Calcitriol also additively or synergistically potentiates the anti-tumor activity of other types of chemotherapeutic agents. Calcitriol promotes tumor cell sensitivity to several antimetabolites, which interfere with the synthesis of RNA and DNA. Calcitriol enhances cellular sensitivity of human colon cancer cells to 5-fluorouracil through calcium-sensing receptor (23). When added together or immediately after ara-C (cytarabine), calcitriol promotes the accumulation of DNA fragments and cytotoxicity (24). Calcitriol and cytarabine combination has been used in clinic as the minimally intensive chemotherapy, and prolonged remission in elderly patients with acute myeloid leukemia (AML) and myelodysplastic syndrome (MDS) (25, 26). Adenosine deaminase-resistant analog fludarabine synergistically enhances calcitriol-induced differentiation of human monoblastic leukemia U937 cells (27). Hydroxyurea, cytarabine or camptothecin acts synergistically with calcitriol to inhibit human monoblastic leukemia U937 cell growth (28). Hydroxyurea also promotes calcitriol-mediated U937 cell differentiation (28). Gemcitabine is a widely used antimetabolite, and the combination of gemcitabine and cisplatin is the current standard chemotherapy regimen for locally advanced and metastatic bladder cancer (29, 30). Calcitriol enhances caspase-dependent apoptosis and synergistically promotes the anti-proliferative effects of gemcitabine and cisplatin in human bladder cancer model systems T24 and UMUC3 (31). We have shown in vitro in SCC cells that p73 is important in calcitriol antiproliferative effect; we are also examining p73 status in vivo in human transitional cell carcinoma. The expression of p73 protein is lower in human bladder cancer tissue compared with adjacent normal tissue in 3 out of 4 pairs as assessed by immunoblot analysis (31). Calcitriol augments p73 protein level in T24 and UMUC3 bladder cancer cells, which may contribute to this growth inhibition (31). Pretreatment with calcitriol in combination with gemcitabine and cisplatin markedly inhibits T24 tumor growth in nude mice (31). Anti-tumor activity of gemcitabine is also augmented by calcitriol in Capan-1 human pancreatic cancer model system, as suggested by enhanced growth inhibition, apoptosis, inhibition of Akt survival pathway and xenograft tumor growth (32).
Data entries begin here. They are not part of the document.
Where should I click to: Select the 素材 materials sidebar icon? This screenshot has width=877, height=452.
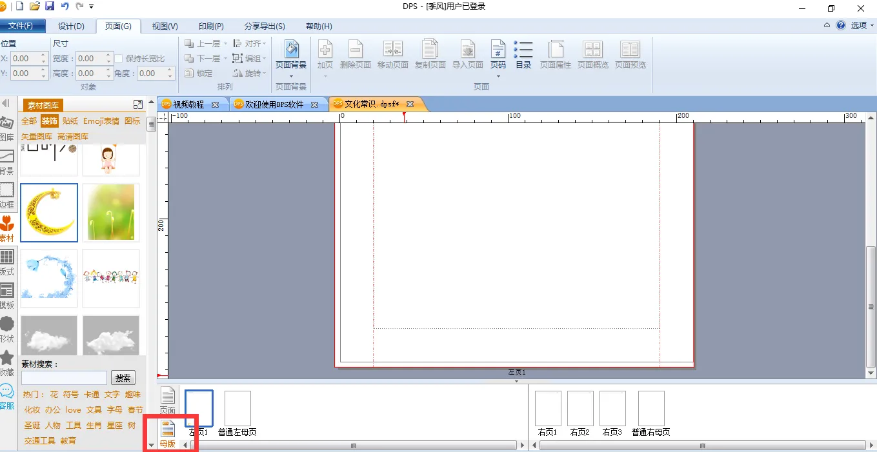pos(7,228)
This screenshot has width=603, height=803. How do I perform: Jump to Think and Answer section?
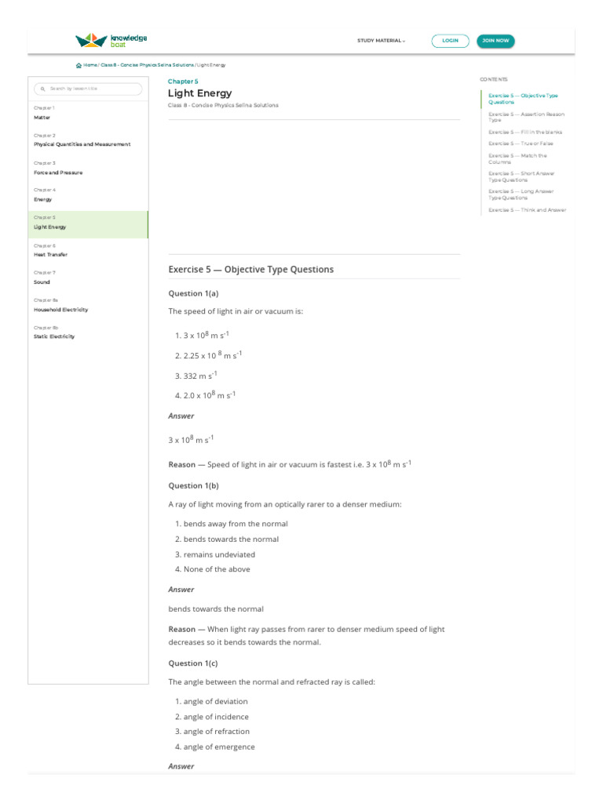tap(527, 210)
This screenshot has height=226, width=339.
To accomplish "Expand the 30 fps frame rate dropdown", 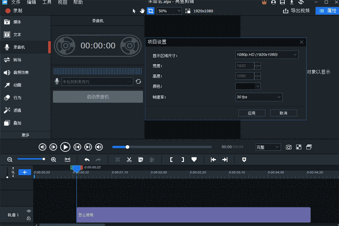I will point(259,97).
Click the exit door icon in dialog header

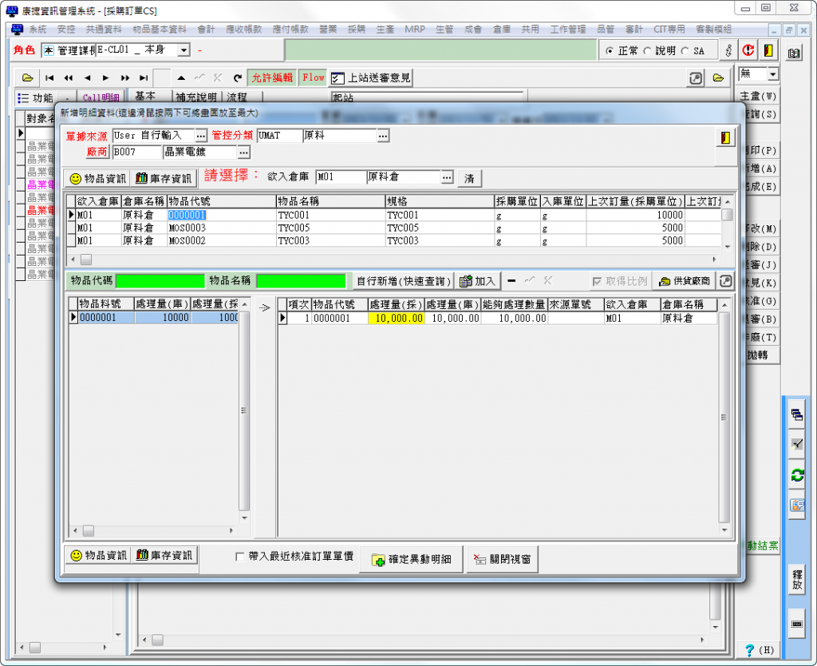pyautogui.click(x=724, y=137)
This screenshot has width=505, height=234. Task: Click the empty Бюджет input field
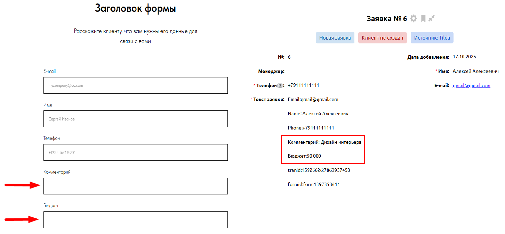point(135,220)
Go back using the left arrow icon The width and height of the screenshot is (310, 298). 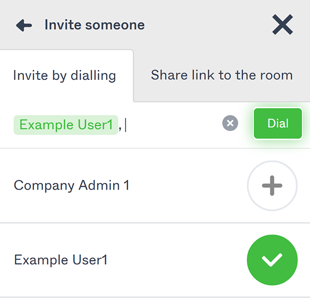tap(24, 25)
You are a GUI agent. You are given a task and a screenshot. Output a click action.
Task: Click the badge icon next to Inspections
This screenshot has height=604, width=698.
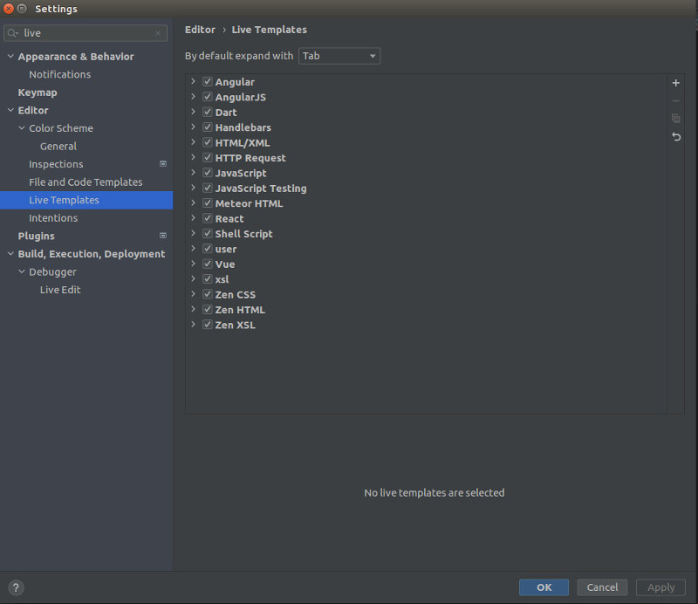[162, 163]
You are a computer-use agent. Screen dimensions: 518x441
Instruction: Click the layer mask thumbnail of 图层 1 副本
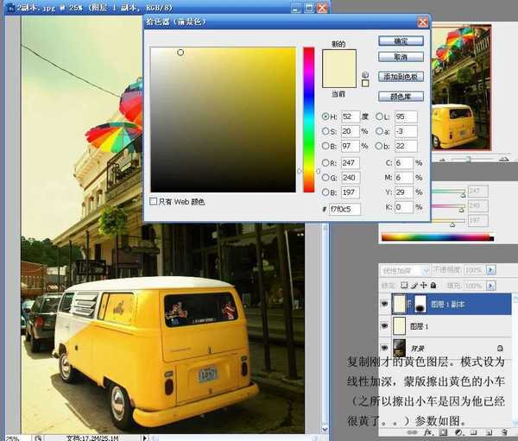coord(421,303)
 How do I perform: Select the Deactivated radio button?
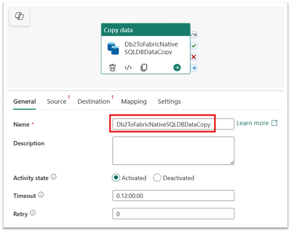tap(157, 178)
Calcitriol potentiates antitumor activity of microtubule-disrupting agents such as paclitaxel (33, 34) and docetaxel (35). This effect is associated with reduced expression level of p21 in prostate cancer cell PC3 (33) or increased Bcl-2 phosphorylation in breast cancer cells (34), and multidrug resistance-associated protein 1 (35), respectively. Calcitriol analog 1,25(OH)2-16-ene-23-yne-19-nor-26,27-F6-D3 (LH) or EB1089 also potentiates antitumor activity of paclitaxel in breast cancer model systems (36). Calcitriol analog ILX 23-7553 additively enhances the antitumor effects of both adriamycin and ionizing irradiation in breast tumor cells MCF-7 through growth inhibition and apoptosis induction (37). These substantial data suggest that the addition of calcitriol to multiple chemotherapy regimens increases the activity of such treatments and potentially a better response rate to the regimens.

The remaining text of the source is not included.